Abstract: Nature-inspired surface nanopatterning can impart antireflectivity, the ability to repel water (rain/fog), oils, and bacteria, as well as to prevent or delay ice formation. As such, it offers unparalleled opportunities in engineering of new multifunctional substrates or difficult-to-realize material-property combinations. For example, displays, luminescent solar concentrators, or solar cells, all require transparency, antireflection, and haze control. Yet, depending on deployment conditions, the reliability of these optical properties is challenged upon exposure to various stresses (condensation, biofouling etc.), building a need for multifunctionality.

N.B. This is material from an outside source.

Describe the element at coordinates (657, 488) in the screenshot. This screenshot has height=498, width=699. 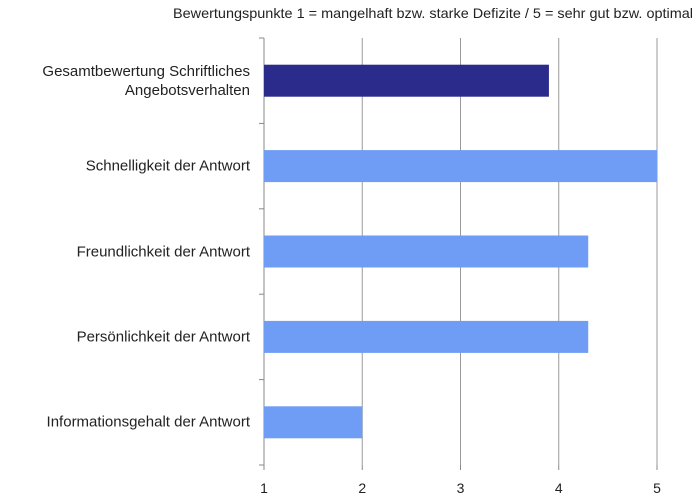
I see `x-tick-label: 5` at that location.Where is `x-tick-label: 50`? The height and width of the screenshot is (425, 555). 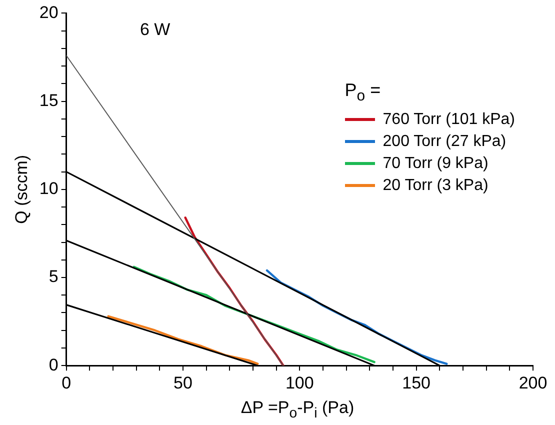 x-tick-label: 50 is located at coordinates (183, 382).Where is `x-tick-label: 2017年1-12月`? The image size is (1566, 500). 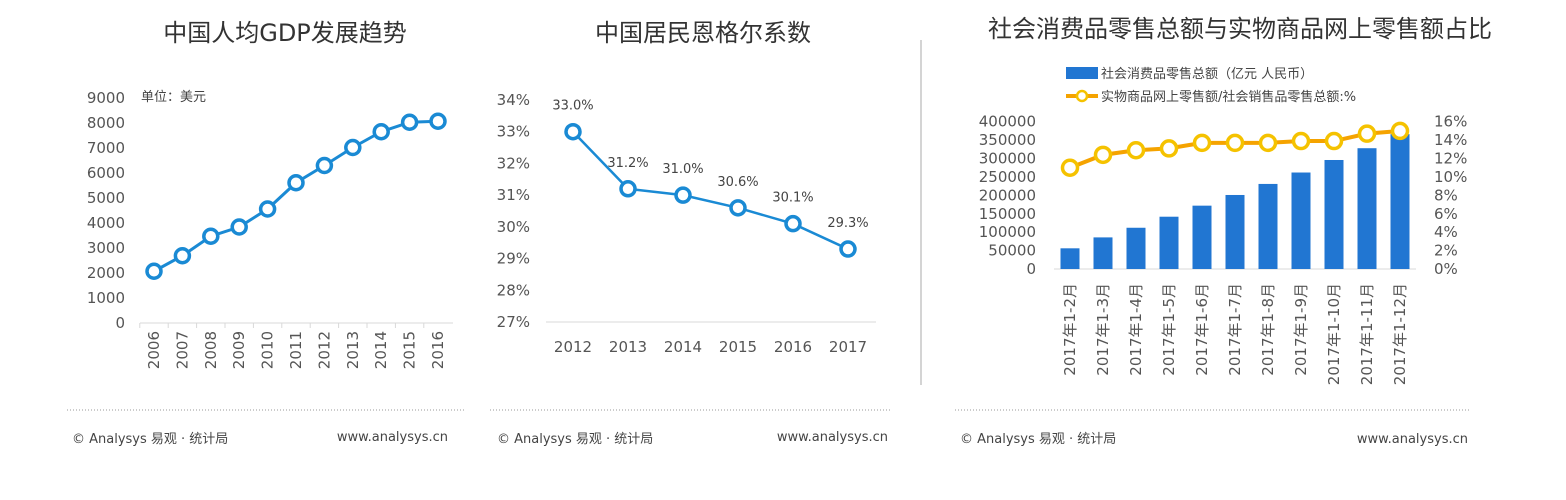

In such nanopatterning, control over pitch, aspect ratio, and shape of the features is essential to delineate the performance boundary. In this talk, I will focus on the recent advances we have made in tailored nanostructuring of silicon and glass by employing block copolymers. I will address the difficulty of glass processing and present a fabrication concept that utilizes dynamic nanoscale tunability of the side-wall profile and aspect ratio, yielding customized nanoarrays. The method constitutes a generic solution for enhancing etching selectivity to elicit deep structures from thin, soft masks. Finally, I will discuss an example of multifunctionality – glass with excellent broadband omnidirectional antireflectivity, self-cleaning, and antibacterial activity, as well as that of universal antifogging ability of cone structures at nanoscales.
Bio: Dr Martyna Michalska is an Assistant Professor in Nanomanufacturing in the Department of Mechanical Engineering and Manufacturing Futures Lab at University College London (UCL). She received her PhD in Physical Sciences from Adam Mickiewicz University in Poland. She worked as a postdoctoral researcher at Argonne National Laboratory and UCL’s Electronic and Electrical Engineering.